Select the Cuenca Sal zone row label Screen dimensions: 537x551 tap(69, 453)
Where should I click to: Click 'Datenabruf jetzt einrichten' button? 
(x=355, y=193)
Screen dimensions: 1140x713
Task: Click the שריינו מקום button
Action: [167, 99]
++++++++++++++++++++
Set down the listing above exactly, line for line.

Select the Cuenca Sal zone row label Screen dimensions: 537x551 tap(69, 453)
Where should I click to: Click 'Datenabruf jetzt einrichten' button? 
(x=355, y=193)
Screen dimensions: 1140x713
Task: Click the שריינו מקום button
Action: [167, 99]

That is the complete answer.